Grain d'Orge Brewery "Brasserie du Grain d’Orge" is a microbrewery in the village of Hombourg in Wallonia, Belgium. The Wallonia tourist board has given the pub and brewery the label "Bistrot de Terroir" (quality label), which distinguishes the "cafés typiques de Wallonie" that provide a warm welcoming atmosphere ("vous garantit un accueil convivial") and the quality of an authentic establishment and the authentic experience.

==History ==

In 1997, owner and brewmaster Benoît Johnen, reopened the local café of his native village Hombourg, and turned it into a micro brewery where small batches of beer were produced.

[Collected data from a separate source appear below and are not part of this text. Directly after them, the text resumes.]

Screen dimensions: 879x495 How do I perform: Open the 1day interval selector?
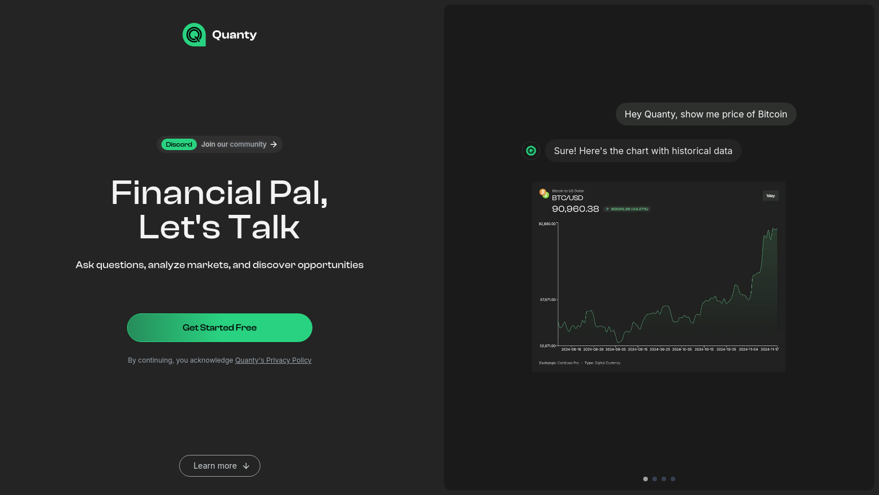(771, 196)
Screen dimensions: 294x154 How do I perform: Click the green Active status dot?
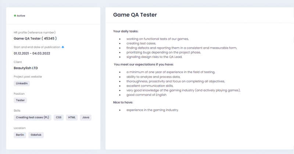15,15

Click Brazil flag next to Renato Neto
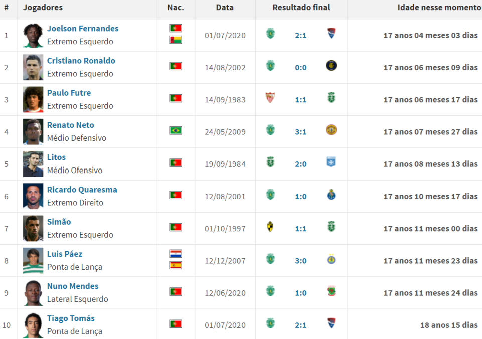click(x=176, y=131)
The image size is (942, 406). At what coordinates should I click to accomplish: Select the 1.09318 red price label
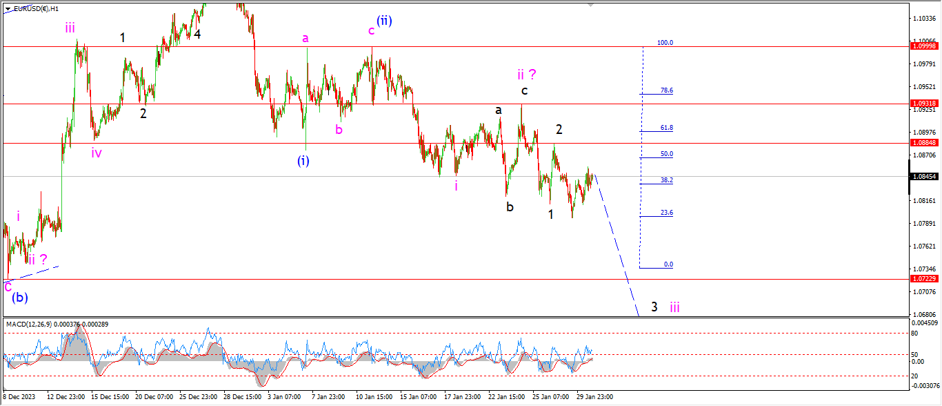pos(924,103)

In 2000, he launched a major overhaul of the building, creating a spacious annex that could hold the brewing equipment bought form the breweries ‘La Magonnette’ and ‘Ruwet’, which resulted in a first brew in 2002.

In 2007, 750Hl of beer were produced and in 2008, he it was decided that the location was becoming a major obstacle to further development. The family farm is chosen as the location of choice. The building of the former garage GjCars was converted to storage and the stables were converted to a brewing hall, spacious and well within the standards required.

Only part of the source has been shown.